I have F5 APM configured to act as an IDP. The SP I am working with is expecting the SAML IDP to pass them a claim containing not just identity information, but also workflow information. So for example, the attributes in the claim I am passing them need to include these kinds of things:
Information about who the user is (unchanging)
The action the user wants to take on the system, ie - what I want the SP to do. (This can change with each request)
The SP is a fairly transactional system, and it wants me to pass it a new claim every time the user needs to do something. So for example, the first claim I might send would have attributes saying "This is user A, take action A." Then the user might want to do something else, so I'd have to pass in another claim, saying "This is user A, take action B."

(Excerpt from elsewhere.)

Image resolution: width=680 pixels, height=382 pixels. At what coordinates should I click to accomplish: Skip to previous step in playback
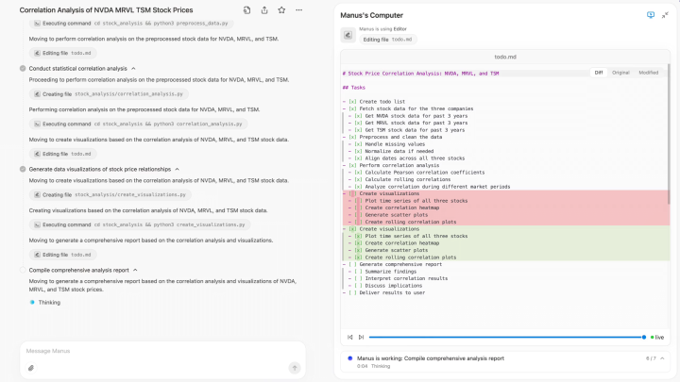(350, 337)
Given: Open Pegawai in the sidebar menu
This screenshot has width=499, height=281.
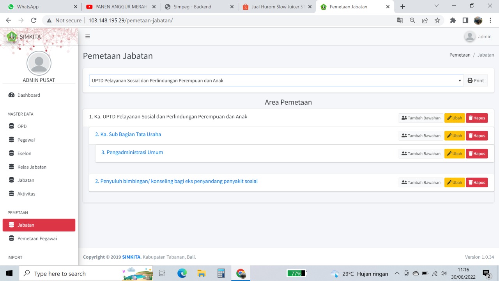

The problem is, APM (version 126.96.36.199) doesn't seem to be working that way. For example, my IDP configuration is set up to pull from a custom "action" session variable I have in the policy. It does that perfectly the for the first claim I generate. But when I try to generate the second claim, it doesn't update the action. Even though I successfuly update the underlying session variable, and looking at the session variables in the report viewer shows it is updated to "Action B", APM does not regenerate the claim. It simply sends over the exact same claim information it created earlier, which has "action A" in it. So the SP will do "action A" again. Does anyone know how to force it to regenerate a claim?
PS - I am not looking for answers that say "you shouldn't use SAML that way." I understand that this is incorrect usage of the protocol. Claims are supposed to be for identity information only, and workflow information should be passed in via REST calls after authentication, or through some similar mechanism. But I don't control the SP. It's a fairly large commercial SaaS platform. So I have to find a way to work with what I have, whether it's "right" or not.